Collected data entries
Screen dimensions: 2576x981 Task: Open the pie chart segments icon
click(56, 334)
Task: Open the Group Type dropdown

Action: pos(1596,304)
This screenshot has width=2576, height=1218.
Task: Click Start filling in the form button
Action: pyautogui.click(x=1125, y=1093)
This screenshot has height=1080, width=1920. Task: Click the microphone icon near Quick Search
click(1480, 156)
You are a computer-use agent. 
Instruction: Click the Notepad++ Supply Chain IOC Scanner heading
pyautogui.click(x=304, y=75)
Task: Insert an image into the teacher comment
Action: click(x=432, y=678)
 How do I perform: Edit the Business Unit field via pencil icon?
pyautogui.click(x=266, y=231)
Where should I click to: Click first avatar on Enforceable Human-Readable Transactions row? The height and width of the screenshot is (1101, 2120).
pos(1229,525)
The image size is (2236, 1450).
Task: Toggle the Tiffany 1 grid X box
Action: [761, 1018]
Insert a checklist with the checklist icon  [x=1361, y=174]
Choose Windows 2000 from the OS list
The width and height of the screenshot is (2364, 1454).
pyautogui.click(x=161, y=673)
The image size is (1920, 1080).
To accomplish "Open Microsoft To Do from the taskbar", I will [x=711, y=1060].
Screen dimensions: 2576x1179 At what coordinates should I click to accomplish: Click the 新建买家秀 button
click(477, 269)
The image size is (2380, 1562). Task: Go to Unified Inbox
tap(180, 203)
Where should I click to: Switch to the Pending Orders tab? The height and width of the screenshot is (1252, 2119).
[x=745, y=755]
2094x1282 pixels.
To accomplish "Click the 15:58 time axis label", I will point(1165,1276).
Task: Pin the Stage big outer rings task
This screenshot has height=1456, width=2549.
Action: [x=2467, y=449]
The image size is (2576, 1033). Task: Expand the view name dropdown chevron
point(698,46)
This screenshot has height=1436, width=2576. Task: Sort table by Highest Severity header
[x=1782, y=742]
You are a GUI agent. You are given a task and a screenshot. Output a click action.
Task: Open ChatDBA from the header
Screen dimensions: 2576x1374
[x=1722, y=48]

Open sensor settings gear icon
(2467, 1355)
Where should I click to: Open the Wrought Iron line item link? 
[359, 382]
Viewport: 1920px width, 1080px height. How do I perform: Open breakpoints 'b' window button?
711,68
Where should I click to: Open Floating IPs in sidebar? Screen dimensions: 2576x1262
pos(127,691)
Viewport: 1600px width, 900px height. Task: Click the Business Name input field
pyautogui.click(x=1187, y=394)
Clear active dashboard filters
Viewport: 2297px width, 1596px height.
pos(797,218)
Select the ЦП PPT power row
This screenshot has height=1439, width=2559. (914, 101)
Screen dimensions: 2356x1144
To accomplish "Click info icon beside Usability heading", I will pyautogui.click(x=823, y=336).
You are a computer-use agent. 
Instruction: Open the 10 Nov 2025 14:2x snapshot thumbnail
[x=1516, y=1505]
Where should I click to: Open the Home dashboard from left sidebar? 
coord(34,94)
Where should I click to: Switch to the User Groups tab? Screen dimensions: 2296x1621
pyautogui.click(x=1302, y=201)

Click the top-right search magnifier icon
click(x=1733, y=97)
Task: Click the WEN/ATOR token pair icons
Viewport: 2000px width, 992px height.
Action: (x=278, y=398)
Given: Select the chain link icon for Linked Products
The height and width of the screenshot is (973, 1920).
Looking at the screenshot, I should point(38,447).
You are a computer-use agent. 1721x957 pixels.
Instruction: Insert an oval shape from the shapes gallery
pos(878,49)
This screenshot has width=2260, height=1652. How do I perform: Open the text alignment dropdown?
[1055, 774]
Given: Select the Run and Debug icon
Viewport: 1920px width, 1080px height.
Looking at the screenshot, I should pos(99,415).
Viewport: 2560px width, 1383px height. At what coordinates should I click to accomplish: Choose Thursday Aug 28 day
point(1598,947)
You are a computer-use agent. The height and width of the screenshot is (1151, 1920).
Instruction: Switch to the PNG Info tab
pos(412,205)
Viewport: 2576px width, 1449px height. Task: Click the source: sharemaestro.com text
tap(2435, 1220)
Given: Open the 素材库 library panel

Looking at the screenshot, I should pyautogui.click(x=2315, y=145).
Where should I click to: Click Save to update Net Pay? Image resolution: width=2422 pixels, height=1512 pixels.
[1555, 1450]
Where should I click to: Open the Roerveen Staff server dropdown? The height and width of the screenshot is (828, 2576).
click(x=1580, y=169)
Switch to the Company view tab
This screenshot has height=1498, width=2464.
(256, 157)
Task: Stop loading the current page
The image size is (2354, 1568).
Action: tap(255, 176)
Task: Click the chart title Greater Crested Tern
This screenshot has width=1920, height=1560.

_WHAT IS REQUIRED_.
The lines in the records above that include the word "will" must be copied out.

_EXERCISE RESPONSE_.
To accomplish "Open Microsoft To Do from the taskbar", I will [x=711, y=1060].
To accomplish "Click the 15:58 time axis label", I will point(1165,1276).
To accomplish "Click info icon beside Usability heading", I will pyautogui.click(x=823, y=336).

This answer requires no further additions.